The whole thing puzzled me. For Basil said nothing, but looked dejected and beaten, somehow. And yet he had always believed that women should vote.
We found Poppy in her studio, but Viv's workroom below was empty and the door into the passage stood open. His desk was orderly and his pens in a row. It looked queer. Poppy was painting, standing before a huge canvas and looking very smeary; she gave me a cheek to kiss, and she was thin! Positively thin!
"You're looking very fit, Maggie," she said, without a smile. "We've missed her, haven't we, Basil?"
Basil grunted something. Suddenly it occurred to me that he and Poppy hardly glanced at one another, and that he was still holding his hat and gloves. Their constraint, and Viv not around and everything—I was very uncomfortable.

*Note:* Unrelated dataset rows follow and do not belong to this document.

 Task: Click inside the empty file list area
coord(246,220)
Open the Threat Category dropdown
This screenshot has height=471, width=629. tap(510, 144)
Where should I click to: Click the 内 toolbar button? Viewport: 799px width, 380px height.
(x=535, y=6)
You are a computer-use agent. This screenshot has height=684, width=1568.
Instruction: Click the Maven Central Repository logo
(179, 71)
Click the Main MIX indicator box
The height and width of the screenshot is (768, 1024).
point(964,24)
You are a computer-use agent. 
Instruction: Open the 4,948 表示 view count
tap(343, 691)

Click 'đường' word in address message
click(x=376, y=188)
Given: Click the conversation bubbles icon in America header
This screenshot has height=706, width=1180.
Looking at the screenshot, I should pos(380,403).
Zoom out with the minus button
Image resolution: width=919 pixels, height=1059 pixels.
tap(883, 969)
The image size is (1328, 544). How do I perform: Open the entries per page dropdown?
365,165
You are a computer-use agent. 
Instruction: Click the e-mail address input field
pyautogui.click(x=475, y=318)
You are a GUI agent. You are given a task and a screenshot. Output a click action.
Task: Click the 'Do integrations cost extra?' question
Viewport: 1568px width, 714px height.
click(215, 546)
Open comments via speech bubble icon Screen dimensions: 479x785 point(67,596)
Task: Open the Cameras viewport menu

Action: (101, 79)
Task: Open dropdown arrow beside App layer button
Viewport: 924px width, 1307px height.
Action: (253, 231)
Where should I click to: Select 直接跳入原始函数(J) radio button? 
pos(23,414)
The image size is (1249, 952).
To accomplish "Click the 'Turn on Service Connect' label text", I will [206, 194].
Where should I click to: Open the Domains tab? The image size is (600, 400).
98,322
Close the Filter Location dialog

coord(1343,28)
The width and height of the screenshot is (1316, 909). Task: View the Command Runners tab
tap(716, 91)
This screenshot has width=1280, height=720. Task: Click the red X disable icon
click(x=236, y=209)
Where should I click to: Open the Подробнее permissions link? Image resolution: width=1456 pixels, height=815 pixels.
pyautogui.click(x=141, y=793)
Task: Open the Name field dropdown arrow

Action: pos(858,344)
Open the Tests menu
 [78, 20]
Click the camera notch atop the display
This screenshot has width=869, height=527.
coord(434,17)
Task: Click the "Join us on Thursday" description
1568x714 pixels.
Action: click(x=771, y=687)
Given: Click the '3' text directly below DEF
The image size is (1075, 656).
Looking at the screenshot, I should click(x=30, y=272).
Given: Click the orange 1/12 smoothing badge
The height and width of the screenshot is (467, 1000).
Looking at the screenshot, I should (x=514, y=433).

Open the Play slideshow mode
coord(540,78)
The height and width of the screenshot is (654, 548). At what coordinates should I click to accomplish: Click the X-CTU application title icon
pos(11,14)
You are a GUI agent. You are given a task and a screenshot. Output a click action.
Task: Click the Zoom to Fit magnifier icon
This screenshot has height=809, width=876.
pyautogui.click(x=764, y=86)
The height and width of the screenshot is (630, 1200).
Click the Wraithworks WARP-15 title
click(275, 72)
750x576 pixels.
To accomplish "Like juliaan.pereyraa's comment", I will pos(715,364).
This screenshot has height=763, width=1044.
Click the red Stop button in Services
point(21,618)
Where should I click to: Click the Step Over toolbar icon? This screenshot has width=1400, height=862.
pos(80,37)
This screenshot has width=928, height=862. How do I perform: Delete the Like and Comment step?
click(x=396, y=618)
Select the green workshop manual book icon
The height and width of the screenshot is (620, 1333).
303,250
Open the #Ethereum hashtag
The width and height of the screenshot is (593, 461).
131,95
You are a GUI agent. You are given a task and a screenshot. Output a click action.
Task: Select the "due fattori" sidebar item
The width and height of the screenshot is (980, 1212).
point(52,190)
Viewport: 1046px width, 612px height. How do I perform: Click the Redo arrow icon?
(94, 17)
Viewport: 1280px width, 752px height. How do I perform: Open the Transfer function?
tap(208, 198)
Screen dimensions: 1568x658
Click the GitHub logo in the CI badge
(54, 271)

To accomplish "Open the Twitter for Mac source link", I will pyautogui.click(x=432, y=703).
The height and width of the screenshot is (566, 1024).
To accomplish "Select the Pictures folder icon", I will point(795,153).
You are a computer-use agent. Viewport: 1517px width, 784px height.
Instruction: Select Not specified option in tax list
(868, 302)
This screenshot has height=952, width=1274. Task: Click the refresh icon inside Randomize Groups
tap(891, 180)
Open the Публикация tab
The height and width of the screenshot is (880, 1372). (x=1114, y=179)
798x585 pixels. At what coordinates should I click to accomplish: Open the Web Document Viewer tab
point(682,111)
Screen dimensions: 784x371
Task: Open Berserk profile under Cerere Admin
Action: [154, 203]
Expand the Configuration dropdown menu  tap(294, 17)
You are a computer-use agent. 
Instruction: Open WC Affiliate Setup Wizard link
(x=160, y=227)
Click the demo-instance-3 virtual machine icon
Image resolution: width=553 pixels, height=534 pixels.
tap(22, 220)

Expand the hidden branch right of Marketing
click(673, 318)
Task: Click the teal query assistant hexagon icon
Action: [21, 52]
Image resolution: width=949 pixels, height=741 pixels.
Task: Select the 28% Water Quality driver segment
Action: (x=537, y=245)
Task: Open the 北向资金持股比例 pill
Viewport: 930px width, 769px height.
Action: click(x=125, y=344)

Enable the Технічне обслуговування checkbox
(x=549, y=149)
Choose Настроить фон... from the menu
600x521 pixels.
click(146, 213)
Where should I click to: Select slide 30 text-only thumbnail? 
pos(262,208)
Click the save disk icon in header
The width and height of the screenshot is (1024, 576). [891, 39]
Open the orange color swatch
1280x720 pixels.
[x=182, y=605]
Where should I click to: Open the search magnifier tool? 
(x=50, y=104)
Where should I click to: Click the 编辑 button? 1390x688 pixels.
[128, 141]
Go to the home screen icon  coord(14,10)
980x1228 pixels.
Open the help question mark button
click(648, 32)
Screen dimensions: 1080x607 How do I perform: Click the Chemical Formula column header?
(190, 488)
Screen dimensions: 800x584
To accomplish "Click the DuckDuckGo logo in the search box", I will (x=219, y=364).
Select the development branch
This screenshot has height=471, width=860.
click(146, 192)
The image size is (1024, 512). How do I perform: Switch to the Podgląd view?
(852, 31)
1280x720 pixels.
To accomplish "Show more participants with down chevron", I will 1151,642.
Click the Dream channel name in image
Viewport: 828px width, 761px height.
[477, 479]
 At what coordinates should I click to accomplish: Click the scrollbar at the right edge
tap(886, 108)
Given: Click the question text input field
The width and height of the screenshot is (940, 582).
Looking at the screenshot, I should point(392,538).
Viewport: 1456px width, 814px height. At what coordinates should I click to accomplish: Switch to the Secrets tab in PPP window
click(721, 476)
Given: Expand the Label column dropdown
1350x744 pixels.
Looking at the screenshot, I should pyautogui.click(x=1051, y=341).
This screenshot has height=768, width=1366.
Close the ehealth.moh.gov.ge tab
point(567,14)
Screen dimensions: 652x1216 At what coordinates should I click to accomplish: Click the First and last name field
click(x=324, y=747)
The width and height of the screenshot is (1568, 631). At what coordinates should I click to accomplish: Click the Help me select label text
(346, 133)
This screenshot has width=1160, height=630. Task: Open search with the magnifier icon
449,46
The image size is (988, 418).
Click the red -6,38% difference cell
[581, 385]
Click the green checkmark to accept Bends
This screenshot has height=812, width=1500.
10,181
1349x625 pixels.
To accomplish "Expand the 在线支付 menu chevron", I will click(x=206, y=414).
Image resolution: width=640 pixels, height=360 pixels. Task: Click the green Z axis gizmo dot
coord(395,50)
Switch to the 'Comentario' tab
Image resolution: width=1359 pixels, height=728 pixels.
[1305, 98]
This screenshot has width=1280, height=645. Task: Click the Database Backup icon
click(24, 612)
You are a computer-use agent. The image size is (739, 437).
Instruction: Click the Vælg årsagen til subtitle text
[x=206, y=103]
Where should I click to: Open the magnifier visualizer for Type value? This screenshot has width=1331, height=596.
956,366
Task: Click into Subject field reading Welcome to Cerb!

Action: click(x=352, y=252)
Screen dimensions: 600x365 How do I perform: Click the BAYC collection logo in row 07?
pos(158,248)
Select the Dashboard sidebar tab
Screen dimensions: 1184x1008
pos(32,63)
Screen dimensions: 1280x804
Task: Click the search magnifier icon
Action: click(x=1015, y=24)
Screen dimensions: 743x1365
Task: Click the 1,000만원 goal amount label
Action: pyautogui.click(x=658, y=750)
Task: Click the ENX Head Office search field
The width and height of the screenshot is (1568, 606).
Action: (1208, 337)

Of course, if Basil cared for Poppy and I used to think he did, and if Vivian had found it out—
"No, thanks, Poppy," said Basil, "I'll—I'll drop in again."
"Crumpets for tea!" said Poppy. They'd engaged the cook for her crumpets.
"Thanks awfully," Basil muttered and having said something about seeing me again very soon, he got out. I stared after him. Could this be Basil the arrogant? Basil the abject? This brooding individual who did nothing but stare at me as if he were trying to work something out!
Poppy came over to me, with her fists in the pockets of her painting apron, and looked down at me.
"Frightened, like all the rest!" she said. "They say I'm responsible for hundreds of broken engagements! They made the law themselves, and now, when they see it in operation, they squeal."
It came over me then; Poppy's strained eyes, and her painting without a cigarette, and Basil looking so queer.